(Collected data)
• • • • •

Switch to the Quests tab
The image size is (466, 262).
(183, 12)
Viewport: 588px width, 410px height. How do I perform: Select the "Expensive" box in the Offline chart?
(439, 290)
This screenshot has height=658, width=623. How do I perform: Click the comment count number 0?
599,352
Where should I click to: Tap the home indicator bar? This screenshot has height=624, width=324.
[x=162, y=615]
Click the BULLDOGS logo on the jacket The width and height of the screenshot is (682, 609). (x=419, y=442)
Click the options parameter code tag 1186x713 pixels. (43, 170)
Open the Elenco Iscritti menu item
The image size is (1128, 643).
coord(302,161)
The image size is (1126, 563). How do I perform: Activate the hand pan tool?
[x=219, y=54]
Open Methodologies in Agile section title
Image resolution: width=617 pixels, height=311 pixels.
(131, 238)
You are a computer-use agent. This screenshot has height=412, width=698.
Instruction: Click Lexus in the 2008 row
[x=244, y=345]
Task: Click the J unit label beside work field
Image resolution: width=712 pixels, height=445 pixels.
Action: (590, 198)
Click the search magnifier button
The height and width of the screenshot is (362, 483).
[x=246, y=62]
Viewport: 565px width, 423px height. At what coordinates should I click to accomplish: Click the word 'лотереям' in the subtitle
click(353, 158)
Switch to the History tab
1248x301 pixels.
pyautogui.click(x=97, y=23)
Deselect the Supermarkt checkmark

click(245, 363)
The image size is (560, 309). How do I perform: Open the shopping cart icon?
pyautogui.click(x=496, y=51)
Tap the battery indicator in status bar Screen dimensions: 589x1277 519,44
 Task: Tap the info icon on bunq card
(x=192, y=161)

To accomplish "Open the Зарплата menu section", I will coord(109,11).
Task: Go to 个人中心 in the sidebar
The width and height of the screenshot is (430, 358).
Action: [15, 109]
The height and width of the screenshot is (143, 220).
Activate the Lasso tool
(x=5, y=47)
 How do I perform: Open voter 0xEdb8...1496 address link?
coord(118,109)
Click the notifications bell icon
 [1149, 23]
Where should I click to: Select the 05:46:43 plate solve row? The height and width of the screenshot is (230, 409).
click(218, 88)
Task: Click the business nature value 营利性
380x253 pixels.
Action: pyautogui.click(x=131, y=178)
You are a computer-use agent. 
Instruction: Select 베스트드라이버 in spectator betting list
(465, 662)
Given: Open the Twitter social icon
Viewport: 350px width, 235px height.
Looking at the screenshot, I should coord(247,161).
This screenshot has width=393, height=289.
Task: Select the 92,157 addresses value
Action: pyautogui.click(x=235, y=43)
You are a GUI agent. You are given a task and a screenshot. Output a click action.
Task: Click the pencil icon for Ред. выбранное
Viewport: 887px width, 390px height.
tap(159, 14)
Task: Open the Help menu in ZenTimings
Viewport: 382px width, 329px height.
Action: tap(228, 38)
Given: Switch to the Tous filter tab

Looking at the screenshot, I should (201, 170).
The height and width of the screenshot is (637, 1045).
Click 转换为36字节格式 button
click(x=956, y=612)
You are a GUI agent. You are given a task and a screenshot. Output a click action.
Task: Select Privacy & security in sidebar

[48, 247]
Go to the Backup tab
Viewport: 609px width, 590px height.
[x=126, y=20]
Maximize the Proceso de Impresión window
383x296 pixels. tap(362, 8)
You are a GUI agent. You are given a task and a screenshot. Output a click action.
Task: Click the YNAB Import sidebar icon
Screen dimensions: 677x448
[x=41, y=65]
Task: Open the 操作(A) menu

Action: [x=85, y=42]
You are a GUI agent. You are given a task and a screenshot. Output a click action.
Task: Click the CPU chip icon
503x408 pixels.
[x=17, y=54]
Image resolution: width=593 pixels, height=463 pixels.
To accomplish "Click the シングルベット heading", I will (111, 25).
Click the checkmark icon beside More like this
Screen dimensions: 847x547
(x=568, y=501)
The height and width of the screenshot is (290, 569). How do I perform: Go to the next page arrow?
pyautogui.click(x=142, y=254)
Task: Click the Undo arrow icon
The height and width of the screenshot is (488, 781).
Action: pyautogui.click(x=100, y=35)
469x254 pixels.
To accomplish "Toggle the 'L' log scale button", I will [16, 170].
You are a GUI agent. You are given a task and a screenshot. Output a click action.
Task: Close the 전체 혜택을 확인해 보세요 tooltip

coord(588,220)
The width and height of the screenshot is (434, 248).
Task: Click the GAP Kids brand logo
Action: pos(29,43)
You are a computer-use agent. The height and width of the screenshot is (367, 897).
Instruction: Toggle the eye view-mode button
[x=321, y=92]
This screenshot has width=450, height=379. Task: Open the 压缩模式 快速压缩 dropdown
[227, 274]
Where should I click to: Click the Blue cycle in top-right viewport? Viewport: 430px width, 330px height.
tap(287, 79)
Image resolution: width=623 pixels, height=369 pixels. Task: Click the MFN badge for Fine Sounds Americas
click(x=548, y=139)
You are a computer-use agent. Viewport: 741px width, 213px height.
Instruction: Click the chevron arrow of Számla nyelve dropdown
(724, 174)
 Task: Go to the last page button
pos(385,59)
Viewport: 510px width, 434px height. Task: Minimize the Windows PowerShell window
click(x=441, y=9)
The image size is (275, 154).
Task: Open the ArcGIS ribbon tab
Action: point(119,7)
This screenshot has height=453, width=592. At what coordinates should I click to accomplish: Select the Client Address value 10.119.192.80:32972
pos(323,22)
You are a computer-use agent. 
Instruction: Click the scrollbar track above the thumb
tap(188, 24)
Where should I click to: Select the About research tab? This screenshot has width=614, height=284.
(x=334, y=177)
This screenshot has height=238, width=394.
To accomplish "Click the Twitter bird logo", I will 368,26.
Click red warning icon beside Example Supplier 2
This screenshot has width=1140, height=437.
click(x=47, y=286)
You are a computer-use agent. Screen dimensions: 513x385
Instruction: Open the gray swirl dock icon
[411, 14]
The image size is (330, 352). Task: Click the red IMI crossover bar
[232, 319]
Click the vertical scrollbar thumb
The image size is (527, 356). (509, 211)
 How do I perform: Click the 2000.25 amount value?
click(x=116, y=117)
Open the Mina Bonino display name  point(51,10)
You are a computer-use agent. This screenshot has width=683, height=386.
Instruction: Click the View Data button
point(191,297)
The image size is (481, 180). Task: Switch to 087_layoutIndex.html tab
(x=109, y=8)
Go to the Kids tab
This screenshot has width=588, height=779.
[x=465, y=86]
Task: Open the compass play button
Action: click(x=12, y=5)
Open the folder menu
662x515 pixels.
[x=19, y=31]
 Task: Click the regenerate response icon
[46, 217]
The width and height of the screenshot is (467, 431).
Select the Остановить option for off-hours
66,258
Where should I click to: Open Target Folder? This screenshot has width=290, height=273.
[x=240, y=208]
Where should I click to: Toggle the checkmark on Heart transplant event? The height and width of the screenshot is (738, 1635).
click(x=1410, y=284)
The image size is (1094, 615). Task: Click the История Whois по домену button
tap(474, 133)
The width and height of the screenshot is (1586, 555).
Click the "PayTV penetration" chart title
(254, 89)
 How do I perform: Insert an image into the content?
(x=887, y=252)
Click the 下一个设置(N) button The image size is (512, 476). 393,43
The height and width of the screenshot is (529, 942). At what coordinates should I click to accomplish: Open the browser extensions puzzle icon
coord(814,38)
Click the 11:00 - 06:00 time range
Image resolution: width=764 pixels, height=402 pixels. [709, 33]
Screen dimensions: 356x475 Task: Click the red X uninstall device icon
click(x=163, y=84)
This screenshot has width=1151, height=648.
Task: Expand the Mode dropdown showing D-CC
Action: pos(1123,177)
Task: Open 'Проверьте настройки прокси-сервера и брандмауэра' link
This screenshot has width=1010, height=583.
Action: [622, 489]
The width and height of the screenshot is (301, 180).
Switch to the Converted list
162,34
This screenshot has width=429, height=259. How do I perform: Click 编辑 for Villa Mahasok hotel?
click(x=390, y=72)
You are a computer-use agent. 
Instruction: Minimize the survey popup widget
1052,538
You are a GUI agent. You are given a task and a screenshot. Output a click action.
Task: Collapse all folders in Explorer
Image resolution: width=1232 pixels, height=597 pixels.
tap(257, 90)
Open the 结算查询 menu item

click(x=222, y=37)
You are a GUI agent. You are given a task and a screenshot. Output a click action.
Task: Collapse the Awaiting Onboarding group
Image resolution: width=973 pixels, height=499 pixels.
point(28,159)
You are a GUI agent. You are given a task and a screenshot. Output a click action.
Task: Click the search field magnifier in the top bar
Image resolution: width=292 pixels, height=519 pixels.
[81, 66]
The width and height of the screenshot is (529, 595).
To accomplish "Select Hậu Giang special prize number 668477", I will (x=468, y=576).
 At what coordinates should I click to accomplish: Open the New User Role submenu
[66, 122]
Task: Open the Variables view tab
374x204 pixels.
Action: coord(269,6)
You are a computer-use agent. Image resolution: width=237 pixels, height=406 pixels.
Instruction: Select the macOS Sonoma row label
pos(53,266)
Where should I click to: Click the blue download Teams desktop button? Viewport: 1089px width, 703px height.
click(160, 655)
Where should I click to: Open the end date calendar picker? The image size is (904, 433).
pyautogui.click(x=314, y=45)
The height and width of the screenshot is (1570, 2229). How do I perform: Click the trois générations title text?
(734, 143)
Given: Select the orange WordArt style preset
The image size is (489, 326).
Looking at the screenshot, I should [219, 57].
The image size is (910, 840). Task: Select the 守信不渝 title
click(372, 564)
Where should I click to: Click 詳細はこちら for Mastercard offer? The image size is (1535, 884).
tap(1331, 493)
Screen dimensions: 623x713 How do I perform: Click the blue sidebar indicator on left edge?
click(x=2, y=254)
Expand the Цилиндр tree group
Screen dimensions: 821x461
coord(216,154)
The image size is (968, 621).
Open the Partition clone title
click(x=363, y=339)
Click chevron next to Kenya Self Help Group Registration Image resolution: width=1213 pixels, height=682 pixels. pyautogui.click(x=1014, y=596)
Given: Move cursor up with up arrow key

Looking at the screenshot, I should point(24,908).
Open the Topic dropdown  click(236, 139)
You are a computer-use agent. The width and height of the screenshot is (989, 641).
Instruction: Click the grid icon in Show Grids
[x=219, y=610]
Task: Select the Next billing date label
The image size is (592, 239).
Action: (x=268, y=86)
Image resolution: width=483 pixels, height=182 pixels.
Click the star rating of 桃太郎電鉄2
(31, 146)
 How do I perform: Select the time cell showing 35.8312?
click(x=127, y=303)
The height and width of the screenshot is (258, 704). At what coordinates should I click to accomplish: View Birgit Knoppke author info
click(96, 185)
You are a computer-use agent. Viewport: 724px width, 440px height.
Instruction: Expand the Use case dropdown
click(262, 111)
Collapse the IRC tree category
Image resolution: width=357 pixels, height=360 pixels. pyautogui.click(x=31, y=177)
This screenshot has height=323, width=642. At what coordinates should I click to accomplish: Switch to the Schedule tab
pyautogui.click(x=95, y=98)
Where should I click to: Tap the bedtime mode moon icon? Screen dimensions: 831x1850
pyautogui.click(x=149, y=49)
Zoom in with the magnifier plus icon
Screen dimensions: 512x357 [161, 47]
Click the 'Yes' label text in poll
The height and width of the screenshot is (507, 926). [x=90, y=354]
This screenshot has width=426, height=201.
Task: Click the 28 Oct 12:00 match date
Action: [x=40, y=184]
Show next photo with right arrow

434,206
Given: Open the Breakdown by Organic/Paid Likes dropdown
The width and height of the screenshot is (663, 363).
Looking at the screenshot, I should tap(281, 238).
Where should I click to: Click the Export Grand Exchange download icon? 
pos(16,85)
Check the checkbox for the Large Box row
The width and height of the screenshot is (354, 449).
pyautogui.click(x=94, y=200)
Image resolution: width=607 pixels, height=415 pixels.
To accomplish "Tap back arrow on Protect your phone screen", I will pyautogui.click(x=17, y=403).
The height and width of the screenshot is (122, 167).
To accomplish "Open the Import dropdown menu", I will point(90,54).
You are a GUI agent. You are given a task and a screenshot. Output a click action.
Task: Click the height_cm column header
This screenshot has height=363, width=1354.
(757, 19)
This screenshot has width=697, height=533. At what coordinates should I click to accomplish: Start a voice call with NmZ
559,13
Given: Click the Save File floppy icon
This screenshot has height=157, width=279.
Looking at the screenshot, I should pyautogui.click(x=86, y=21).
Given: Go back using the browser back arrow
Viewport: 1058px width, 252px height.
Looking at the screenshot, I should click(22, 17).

• • • • •

**THE PROBLEM**
All that is wanted is a faithful reproduction of the line above with "Switch to the Converted list", the line with "The width and height of the screenshot is (529, 595).", and every line in between.

**RESULT FOR THIS TASK**
Switch to the Converted list
162,34
This screenshot has width=429, height=259. How do I perform: Click 编辑 for Villa Mahasok hotel?
click(x=390, y=72)
You are a computer-use agent. 
Instruction: Minimize the survey popup widget
1052,538
You are a GUI agent. You are given a task and a screenshot. Output a click action.
Task: Collapse all folders in Explorer
Image resolution: width=1232 pixels, height=597 pixels.
tap(257, 90)
Open the 结算查询 menu item

click(x=222, y=37)
You are a GUI agent. You are given a task and a screenshot. Output a click action.
Task: Collapse the Awaiting Onboarding group
Image resolution: width=973 pixels, height=499 pixels.
point(28,159)
You are a GUI agent. You are given a task and a screenshot. Output a click action.
Task: Click the search field magnifier in the top bar
Image resolution: width=292 pixels, height=519 pixels.
[81, 66]
The width and height of the screenshot is (529, 595).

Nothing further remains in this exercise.